Saved entries:
------------------------------------
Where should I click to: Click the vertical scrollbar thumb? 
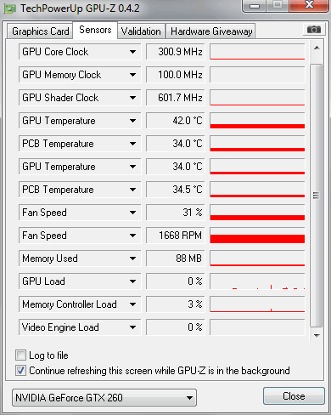317,196
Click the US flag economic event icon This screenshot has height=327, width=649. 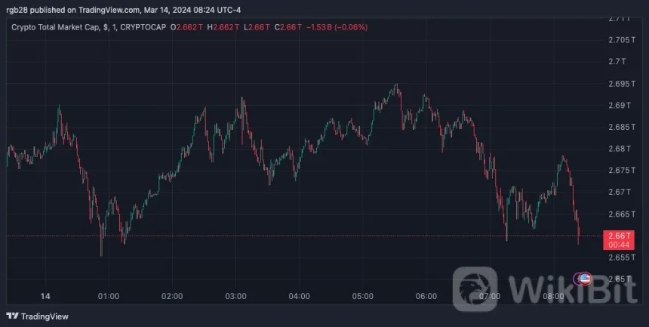585,279
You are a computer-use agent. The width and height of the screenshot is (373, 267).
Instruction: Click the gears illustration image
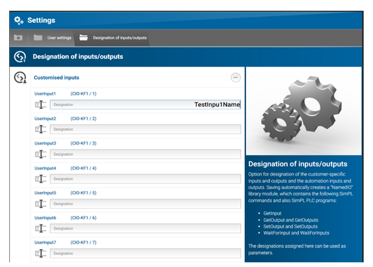pyautogui.click(x=303, y=111)
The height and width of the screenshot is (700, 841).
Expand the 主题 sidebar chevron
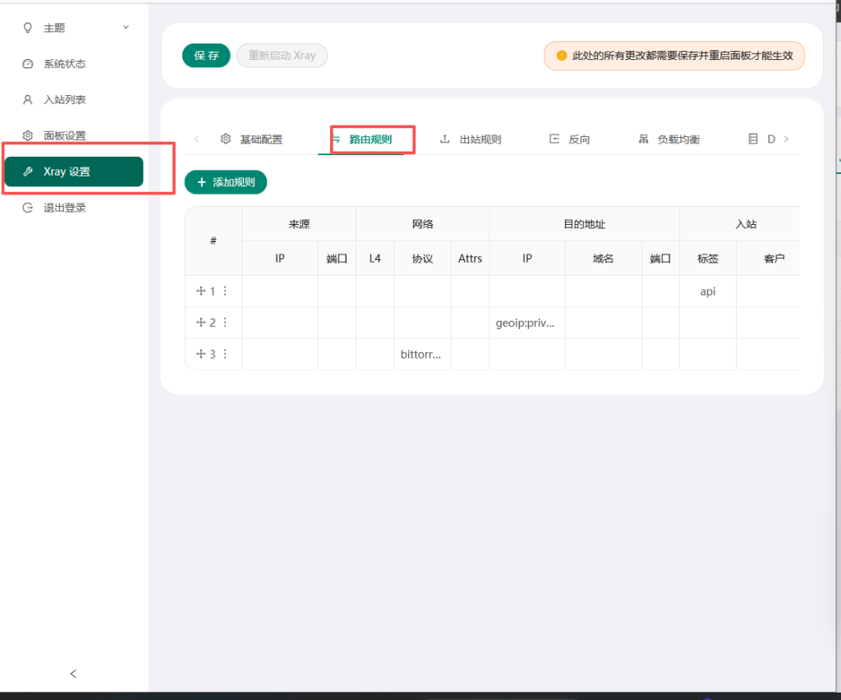pos(126,27)
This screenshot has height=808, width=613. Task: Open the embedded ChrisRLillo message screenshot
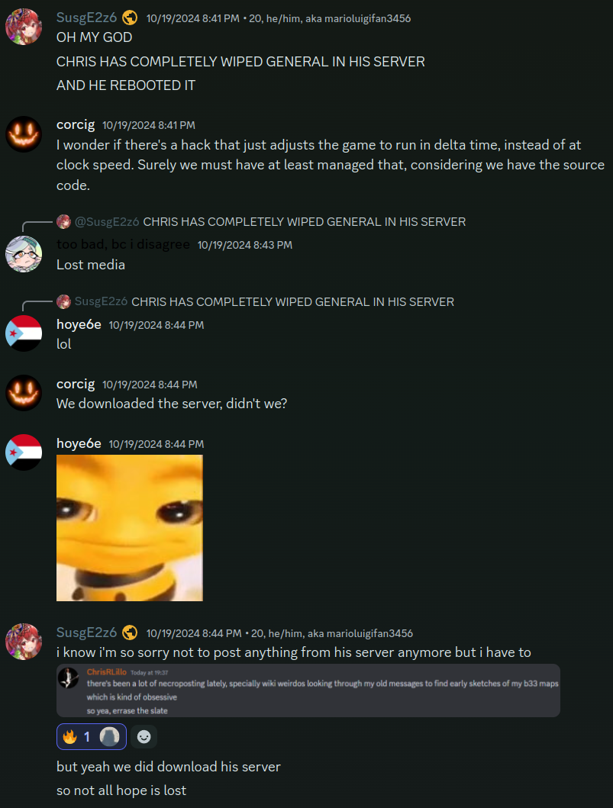click(x=308, y=691)
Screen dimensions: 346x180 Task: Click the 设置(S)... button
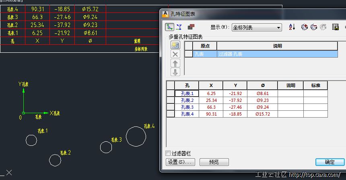click(181, 162)
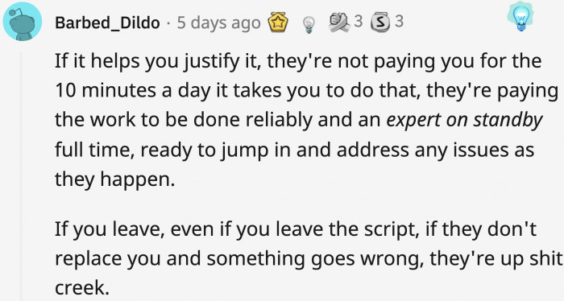The image size is (564, 301).
Task: Click the small lightbulb award icon
Action: (309, 25)
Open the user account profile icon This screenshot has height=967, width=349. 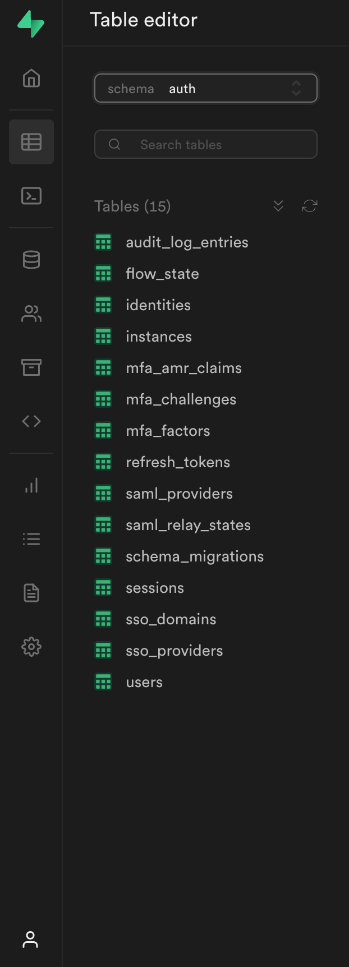point(30,940)
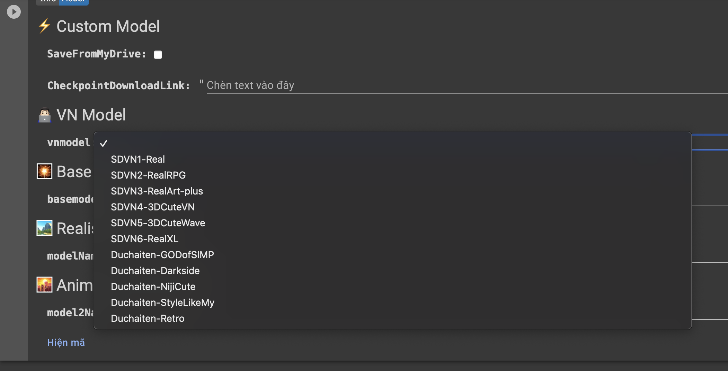Click the sparkler icon beside Base heading
Viewport: 728px width, 371px height.
pos(44,171)
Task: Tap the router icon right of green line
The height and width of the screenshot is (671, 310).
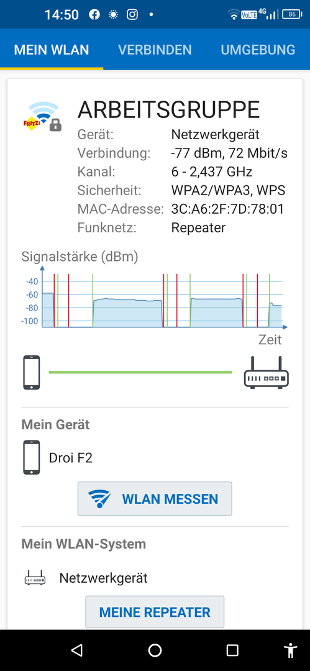Action: 267,372
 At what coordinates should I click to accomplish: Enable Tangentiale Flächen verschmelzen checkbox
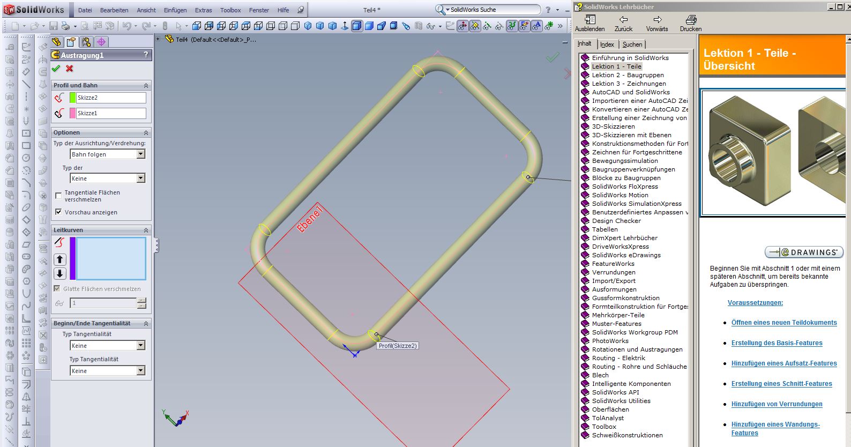pyautogui.click(x=58, y=196)
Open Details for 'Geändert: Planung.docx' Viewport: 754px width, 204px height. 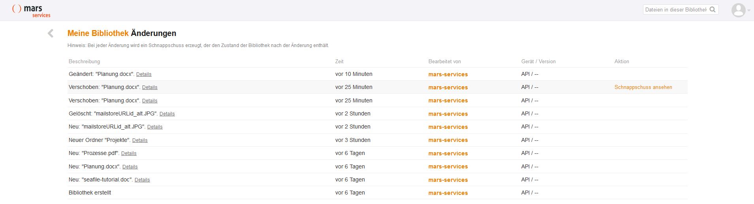(144, 74)
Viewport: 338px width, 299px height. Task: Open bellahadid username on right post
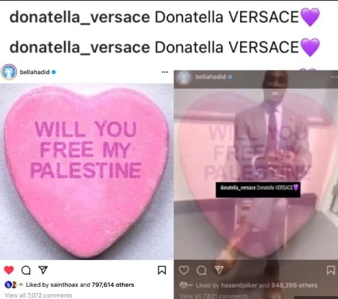(210, 77)
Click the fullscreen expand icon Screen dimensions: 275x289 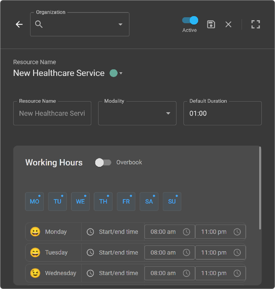(x=255, y=24)
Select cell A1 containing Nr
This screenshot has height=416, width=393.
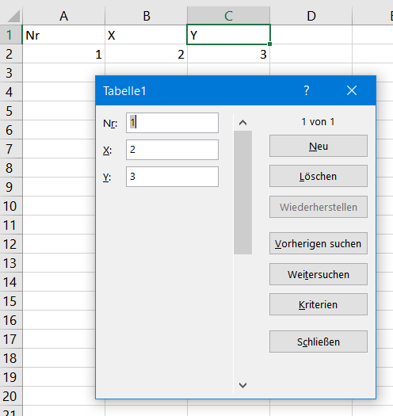tap(63, 35)
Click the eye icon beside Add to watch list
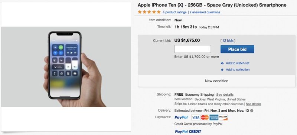297x135 pixels. click(222, 63)
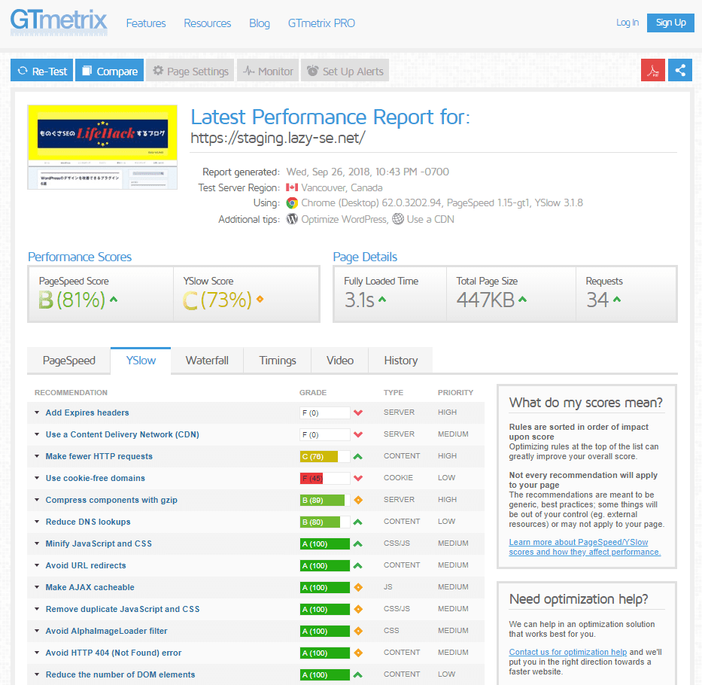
------------------------------------
◆ WORK TASK
Restate, word for word and without pictures, the lines from the line containing "Select cell A1 containing Nr" to the last line of the records above.

◆ SOLUTION BELOW
Select cell A1 containing Nr
This screenshot has height=416, width=393.
tap(63, 35)
Click the eye icon beside Add to watch list
297x135 pixels. click(222, 63)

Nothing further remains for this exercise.